Done training! Let’s check the model’s performance on the test set.

In [17]:
# Evaluating the model on the test dataset.
_, baseline_model_accuracy = model.evaluate(test_ds_, verbose=0)
print('Baseline test accuracy:', baseline_model_accuracy*100)

Baseline test accuracy: 84.51143503189087




### Discussion:
- Report the model performance when trained for 3 epochs and 15 epochs. 
- Briefly explain your observation.
- If you were to train the model, will you train the model for 3 epochs or 15 epochs? Justify your choice.

### Discussion Answers

The 15-epoch model is more accurate, but it takes much more time to train than the 3-epoch model. While an 8% difference may not seem like a lot, it can greatly change the performance of the model when being used to classify objects. Since the training time happens before the model is actually used, I would use the 15-epoch one since it is more accurate and provides a better baseline to build off of in the future.

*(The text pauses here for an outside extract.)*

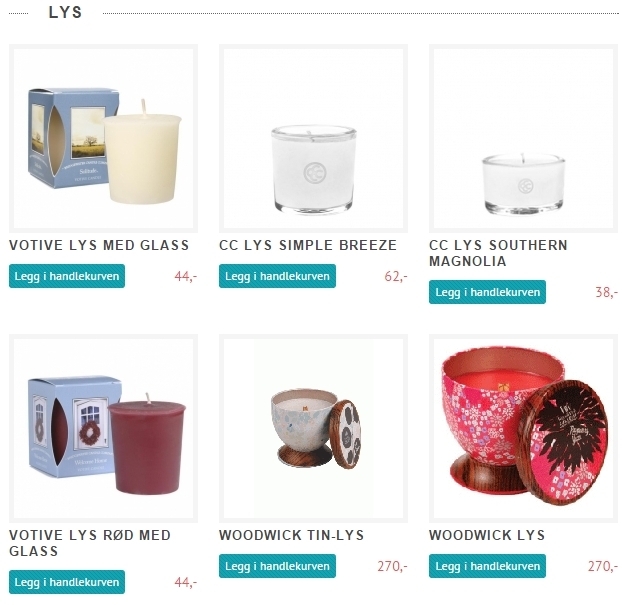
Task: Open the CC Lys Southern Magnolia candle image
Action: [x=523, y=138]
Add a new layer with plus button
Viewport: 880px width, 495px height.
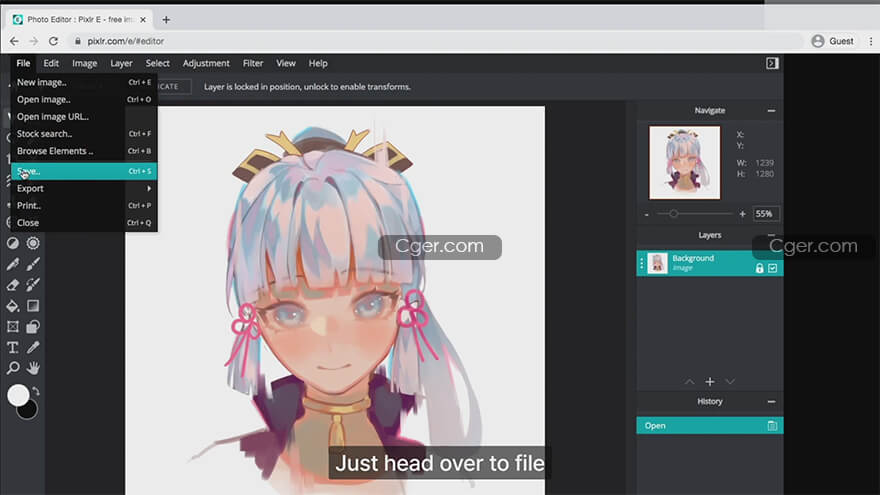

## (6) Float-16 Quantization
In Float-16 quantization, weights are converted to 16-bit floating-point values. 

In [18]:
# Passing the Keras model to the TF Lite Converter.
converter = tf.lite.TFLiteConverter.from_keras_model(model)
 
# Using float-16 quantization.
converter.optimizations = [tf.lite.Optimize.DEFAULT]
converter.target_spec.supported_types = [tf.float16]
 
# Converting the model.
tflite_fp16_model = converter.convert()
 
# Saving the model.
with open('./fp_16_model.tflite', 'wb') as f:
    f.write(tflite_fp16_model)

INFO:tensorflow:Assets written to: C:\Users\jaden\AppData\Local\Temp\tmpxupe1ovz\assets


INFO:tensorflow:Assets written to: C:\Users\jaden\AppData\Local\Temp\tmpxupe1ovz\assets


Saved artifact at 'C:\Users\jaden\AppData\Local\Temp\tmpxupe1ovz'. The following endpoints are available:

* Endpoint 'serve'
  args_0 (POSITIONAL_ONLY): TensorSpec(shape=(None, 224, 224, 3), dtype=tf.float32, name='keras_tensor')
Output Type:
  TensorSpec(shape=(None, 2), dtype=tf.float32, name=None)
Captures:
  2096863417872: TensorSpec(shape=(1, 1, 1, 3), dtype=tf.float32, name=None)
  2096863418256: TensorSpec(shape=(1, 1, 1, 3), dtype=tf.float32, name=None)
  2096834426832: TensorSpec(shape=(), dtype=tf.resource, name=None)
  2096837306384: TensorSpec(shape=(), dtype=tf.resource, name=None)
  2096837307536: TensorSpec(shape=(), dtype=tf.resource, name=None)
  2096837308880: TensorSpec(shape=(), dtype=tf.resource, name=None)
  2096837308304: TensorSpec(shape=(), dtype=tf.resource, name=None)
  2096837308496: TensorSpec(shape=(), dtype=tf.resource, name=None)
  2096837311376: TensorSpec(shape=(), dtype=tf.resource, name=None)
  2096837312144: TensorSpec(shape=(), dtype=tf.resource, 

We have passed the Float 16 quantization the `converter.target_spec.supported_type` to specify the type of quantization. The rest of the code remains the same for a general way of conversion for the TF Lite Model. In order to get model accuracy, let’s first define evaluate() function that takes in tflite model and returns model accuracy.

In [19]:
#Function for evaluating TF Lite Model over Test Images
def evaluate(interpreter):
    prediction= []
    input_index = interpreter.get_input_details()[0]["index"]
    output_index = interpreter.get_output_details()[0]["index"]
    input_format = interpreter.get_output_details()[0]['dtype']
    
    for i, test_image in enumerate(test_images):
        if i % 100 == 0:
            print('Evaluated on {n} results so far.'.format(n=i))
        test_image = np.expand_dims(test_image, axis=0).astype(input_format)
        interpreter.set_tensor(input_index, test_image)

        # Run inference.
        interpreter.invoke()
        output = interpreter.tensor(output_index)
        predicted_label = np.argmax(output()[0])
        prediction.append(predicted_label)
    
    print('\n')
    # Comparing prediction results with ground truth labels to calculate accuracy.
    prediction = np.array(prediction)
    accuracy = (prediction == test_labels).mean()
    return accuracy

Check this FP-16 Quantized TF Lite’s model performance on the Test Set. 

In [20]:
# Passing the FP-16 TF Lite model to the interpreter.
interpreter = tf.lite.Interpreter('fp_16_model.tflite')
# Allocating tensors.
interpreter.allocate_tensors()
# Evaluating the model on the test dataset.
test_accuracy = evaluate(interpreter)
print('Float 16 Quantized TFLite Model Test Accuracy:', test_accuracy*100)
print('Baseline Keras Model Test Accuracy:', baseline_model_accuracy*100)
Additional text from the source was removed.